GIVEN REQUEST A:
Report each line of the records that contains the word "tool".
╭─ PASSAGE PROVIDED
- IOC code: GAB
- NOC: Comité Olympique Gabonais

in Paris, France 26 July 2024 – 11 August 2024
- Competitors: 5 (2 men and 3 women) in 4 sports
- Flag bearers (opening): Wissy Frank Hoye Yenda Moukoula & Noëlie Lacour
- Flag bearers (closing): Wissy Frank Hoye Yenda Moukoula & Noëlie Lacour
- Medals: Gold 0 Silver 0 Bronze 0 Total 0

Summer Olympics appearances (overview)
- 1972; 1976–1980; 1984; 1988; 1992; 1996; 2000; 2004; 2008; 2012; 2016; 2020; 2024;

= Gabon at the 2024 Summer Olympics =

Gabon competed at the 2024 Summer Olympics in Paris from 26 July to 11 August 2024. It was the nation's twelfth appearance since its debut in 1972, with two exceptions: a Congolese-led boycott in 1976, and the US-led boycott in 1980.

Gabon failed to earn its Olympic medal for the third consecutive time after its back-to-back poor performances in 2016 and in 2020.

==Competitors==
The following is the list of number of competitors in the Games.

| Sport | Men | Women | Total |
|---|---|---|---|
| Athletics | 1 | 0 | 1 |
| Judo | 0 | 1 | 1 |
| Swimming | 1 | 1 | 2 |
| Taekwondo | 0 | 1 | 1 |
| Total | 2 | 3 | 5 |

==Athletics==

Gabon sent one sprinter to compete at the 2024 Summer Olympics.
╰─
╭─ EXERCISE INPUT
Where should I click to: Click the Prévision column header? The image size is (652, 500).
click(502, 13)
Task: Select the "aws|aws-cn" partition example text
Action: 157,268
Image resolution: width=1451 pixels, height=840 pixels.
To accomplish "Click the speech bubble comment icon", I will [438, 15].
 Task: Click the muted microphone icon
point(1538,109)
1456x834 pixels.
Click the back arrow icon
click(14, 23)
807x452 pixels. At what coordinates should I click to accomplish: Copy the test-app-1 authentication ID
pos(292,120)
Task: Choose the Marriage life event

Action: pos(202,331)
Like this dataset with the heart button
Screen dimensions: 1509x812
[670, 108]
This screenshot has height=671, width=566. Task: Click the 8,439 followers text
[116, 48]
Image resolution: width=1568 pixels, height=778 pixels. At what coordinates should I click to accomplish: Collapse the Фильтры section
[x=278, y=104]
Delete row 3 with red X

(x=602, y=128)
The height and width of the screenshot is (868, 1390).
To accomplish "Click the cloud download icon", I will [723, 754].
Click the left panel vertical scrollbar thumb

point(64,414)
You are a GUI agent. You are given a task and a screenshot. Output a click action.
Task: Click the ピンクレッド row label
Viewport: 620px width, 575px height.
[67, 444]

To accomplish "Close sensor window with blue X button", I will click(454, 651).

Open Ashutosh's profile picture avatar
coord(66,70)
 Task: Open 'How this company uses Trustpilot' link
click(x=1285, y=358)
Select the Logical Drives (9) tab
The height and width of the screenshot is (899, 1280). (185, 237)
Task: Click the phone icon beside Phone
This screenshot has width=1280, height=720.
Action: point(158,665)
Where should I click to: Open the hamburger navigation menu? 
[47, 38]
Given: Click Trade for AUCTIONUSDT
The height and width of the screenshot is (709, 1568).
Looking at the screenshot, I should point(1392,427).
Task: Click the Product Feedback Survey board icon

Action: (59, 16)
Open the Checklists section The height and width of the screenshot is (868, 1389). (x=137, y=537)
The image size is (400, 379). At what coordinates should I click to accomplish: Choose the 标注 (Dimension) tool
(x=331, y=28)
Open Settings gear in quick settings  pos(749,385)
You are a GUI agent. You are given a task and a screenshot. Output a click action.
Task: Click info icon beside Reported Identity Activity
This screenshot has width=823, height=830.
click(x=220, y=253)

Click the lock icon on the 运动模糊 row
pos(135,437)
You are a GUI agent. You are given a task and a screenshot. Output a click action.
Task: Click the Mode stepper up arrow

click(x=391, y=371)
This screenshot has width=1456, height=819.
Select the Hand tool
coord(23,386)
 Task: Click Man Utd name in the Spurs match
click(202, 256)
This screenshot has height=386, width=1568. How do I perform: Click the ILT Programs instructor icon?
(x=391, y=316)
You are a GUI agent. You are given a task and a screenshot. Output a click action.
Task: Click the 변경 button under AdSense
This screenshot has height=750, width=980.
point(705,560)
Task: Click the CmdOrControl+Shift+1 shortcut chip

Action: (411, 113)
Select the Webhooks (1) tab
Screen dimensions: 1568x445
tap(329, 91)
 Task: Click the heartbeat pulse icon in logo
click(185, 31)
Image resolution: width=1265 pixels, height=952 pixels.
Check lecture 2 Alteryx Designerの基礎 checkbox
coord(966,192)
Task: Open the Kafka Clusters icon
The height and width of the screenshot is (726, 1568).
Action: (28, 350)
╰─
GIVEN REQUEST B:
Name every sport in which Gabon had competitors, according to the text on Gabon at the 2024 Summer Olympics.

EXERCISE RESULT A:
The image size is (400, 379). At what coordinates should I click to accomplish: Choose the 标注 (Dimension) tool
Select the Hand tool

EXERCISE RESULT B:
Athletics, Judo, Swimming, Taekwondo